If he’d become as good in the NBA as he was in the NFL, he could have gotten his coach fired in no time at all, the same way Magic Johnson once did and Kobe Bryant did. In basketball, if the players hate the coach, the coach is gone. In football, it’s the other way around.
It shouldn’t be. It’s fruitless to argue about the obligation of professionals to follow the coach’s orders. If they don’t play for the guy, the only way to change things is to get a new coach. You can’t give 53 guys attitude transplants.
But the Giants have been exceptionally inept in hiring coaches. They tabbed Ray Handley to replace Parcells despite warnings that Handley, a good X’s and O’s guy with the personality of a rice cake, would be a disaster, which is what he was. Then they stuck with Handley far beyond when it was obvious he had to go, which was after two or three games.
Jim Fassel was a popular guy with the players and the media, a truly nice guy who worked his butt off and got the team to a Super Bowl. He stayed until it became obvious he lacked whatever it is that separates good coaches from great coaches.

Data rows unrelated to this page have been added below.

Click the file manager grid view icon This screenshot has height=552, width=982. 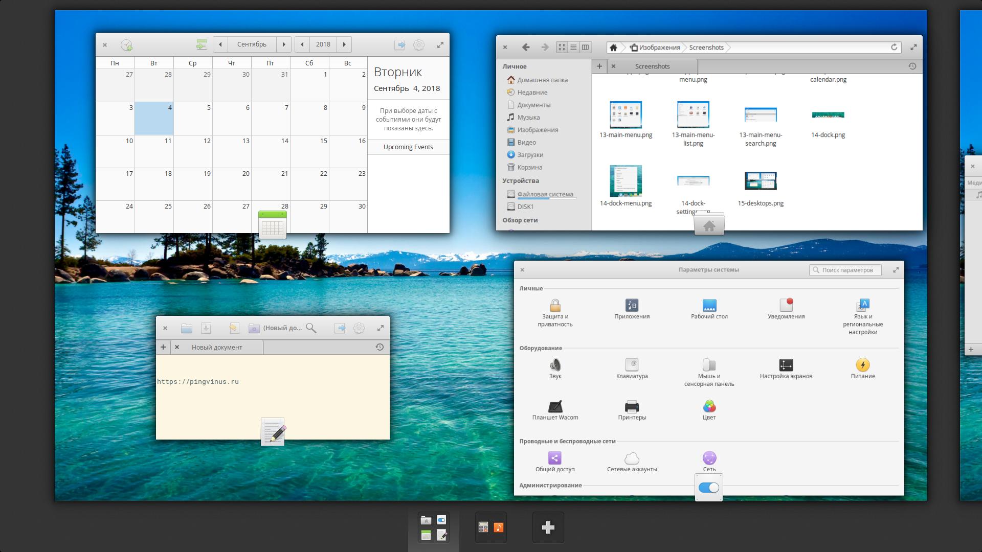pyautogui.click(x=561, y=47)
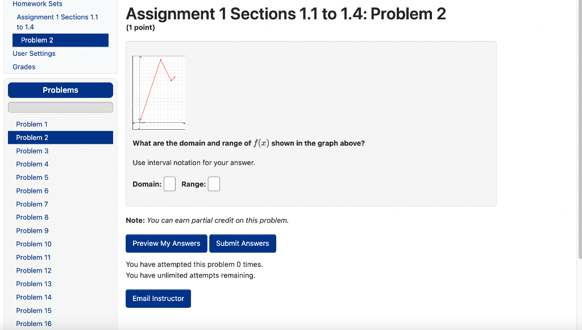Jump to Problem 16

pos(34,323)
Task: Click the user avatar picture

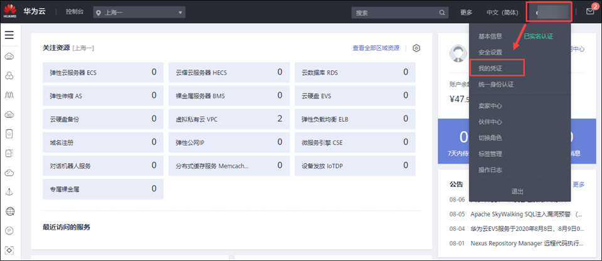Action: coord(458,54)
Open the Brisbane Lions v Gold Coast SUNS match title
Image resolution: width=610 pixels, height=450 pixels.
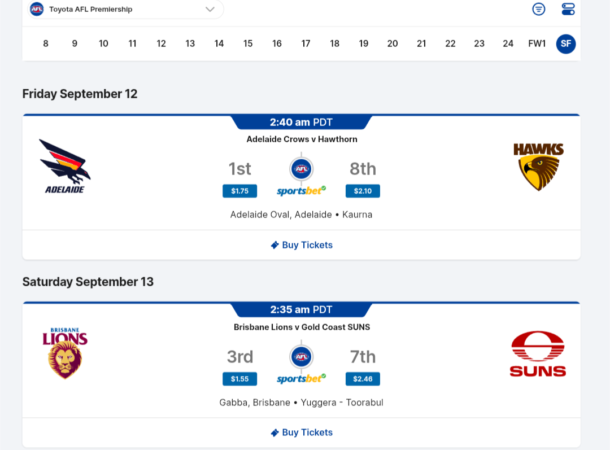(302, 327)
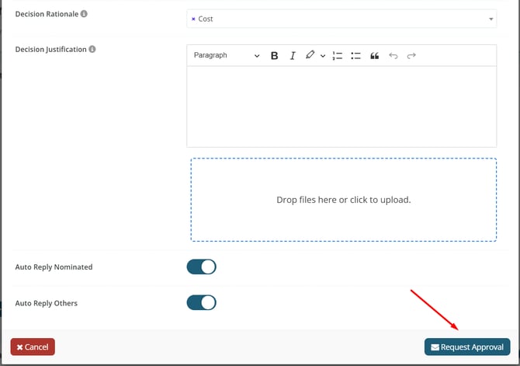Click the file upload drop zone
The height and width of the screenshot is (366, 520).
pyautogui.click(x=343, y=200)
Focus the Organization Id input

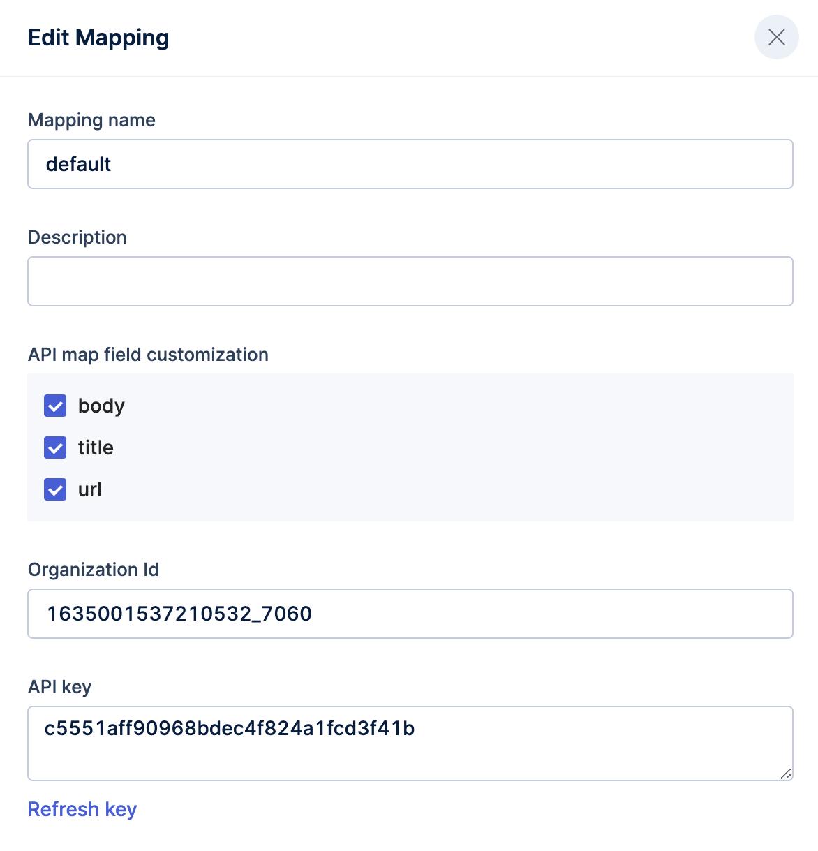(410, 614)
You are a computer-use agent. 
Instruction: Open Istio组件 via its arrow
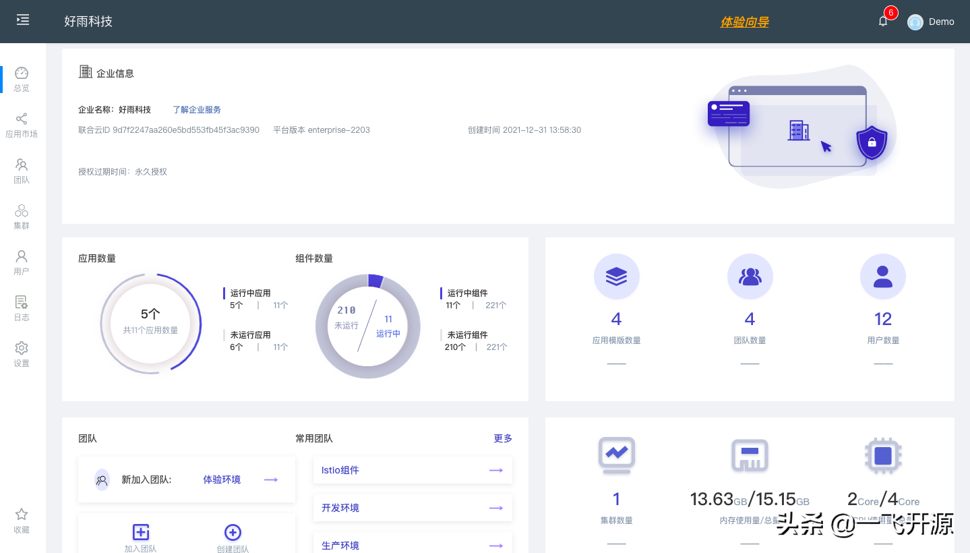(x=496, y=470)
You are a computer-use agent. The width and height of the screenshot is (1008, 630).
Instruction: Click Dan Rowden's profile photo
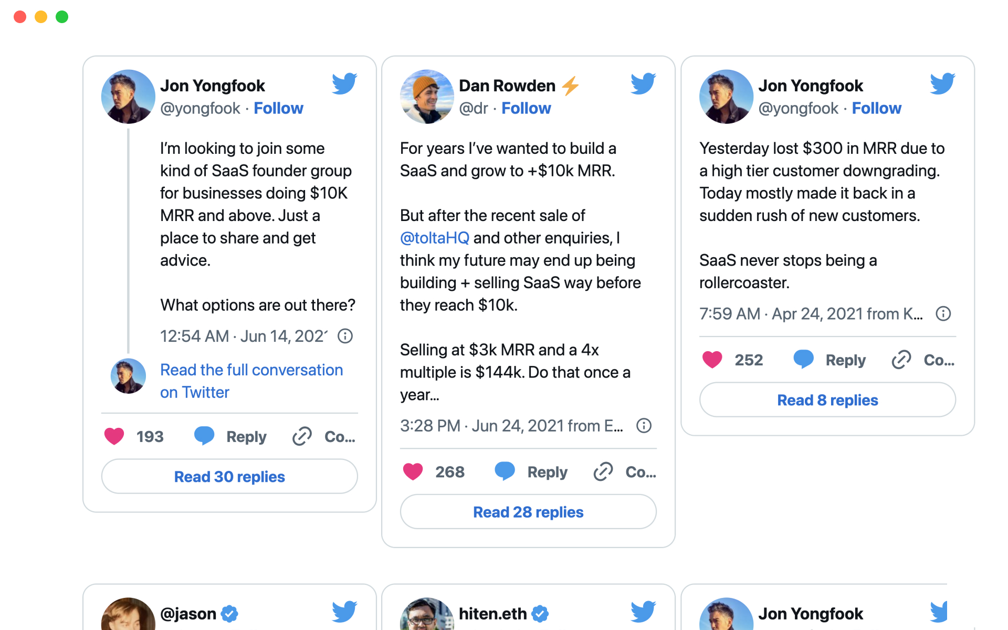(x=426, y=97)
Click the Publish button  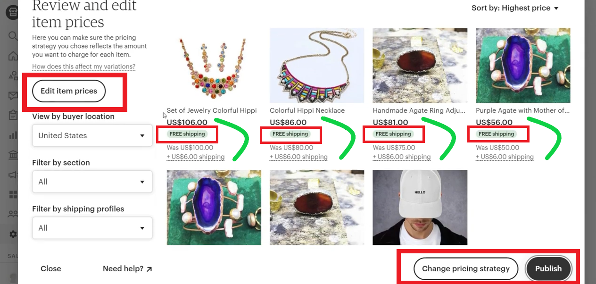548,268
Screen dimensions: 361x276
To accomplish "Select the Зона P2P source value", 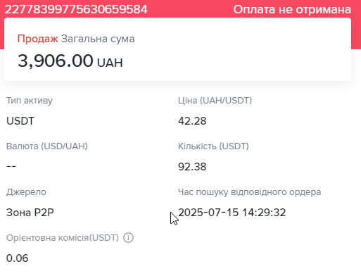I will point(30,213).
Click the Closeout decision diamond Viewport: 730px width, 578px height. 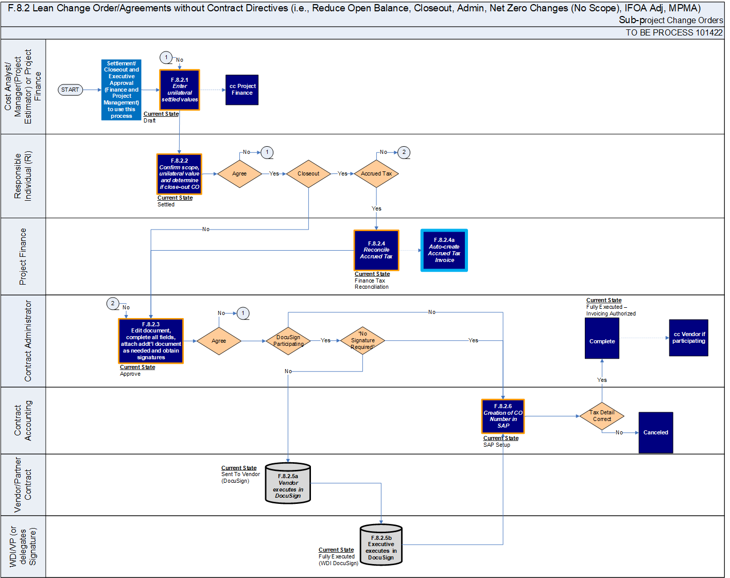tap(308, 174)
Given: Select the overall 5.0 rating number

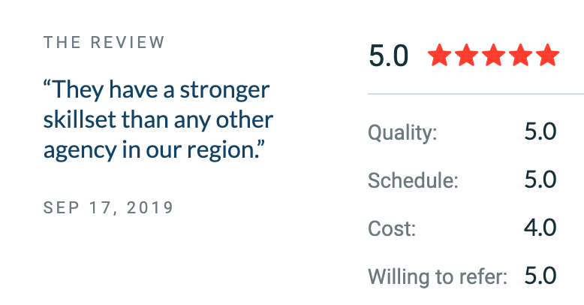Looking at the screenshot, I should coord(389,56).
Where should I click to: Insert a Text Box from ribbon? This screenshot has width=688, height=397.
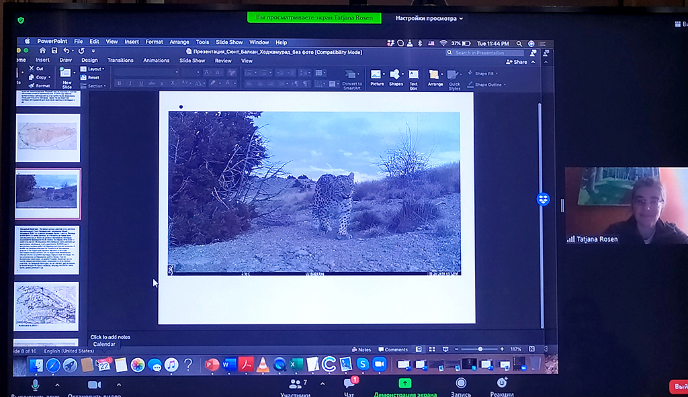(414, 75)
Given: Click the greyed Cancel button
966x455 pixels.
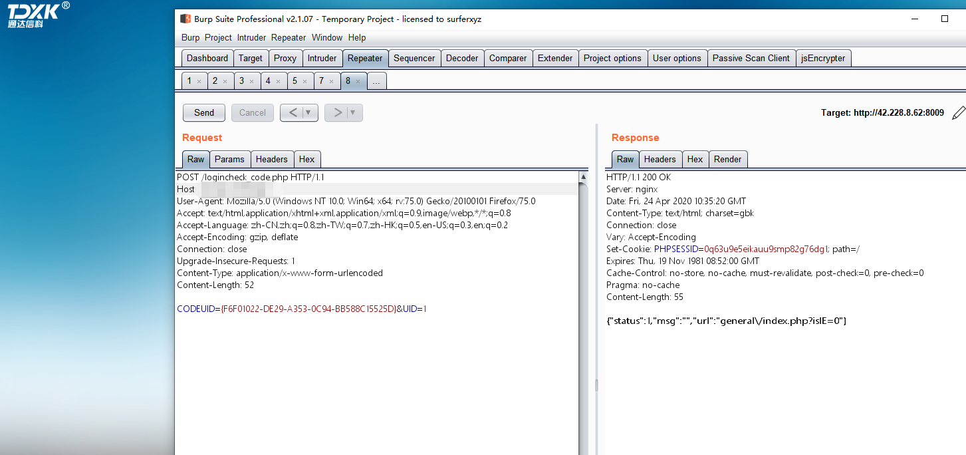Looking at the screenshot, I should point(253,112).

After the 2003 season, the Giants fired Fassel. The team had a golden opportunity to hire a young coach with new ideas and the ability to relate to today’s players, the kind of coach Parcells had been when the team plucked him out of obscurity in 1983.
Instead, they hired Coughlin, who had already failed in one job and has done nothing notable in this one. The Giants could have dumped him after last year, when he started 6-2 and finished 2-6, but management stood by his man, even if he’s hated by his players.
That’s when Tiki left, and who can blame him? He’d made his money, gone as far as he could in his profession, and was working for a guy who sucked all the joy out of the game Barber had loved. When you hate going to work every day and you have enough in the bank to tide you over, it’s time to find a new line of work.
He’s right. The Giants blew it with Coughlin just as they did with Handley. If Tiki’s a distraction, it’s not his fault, it’s theirs.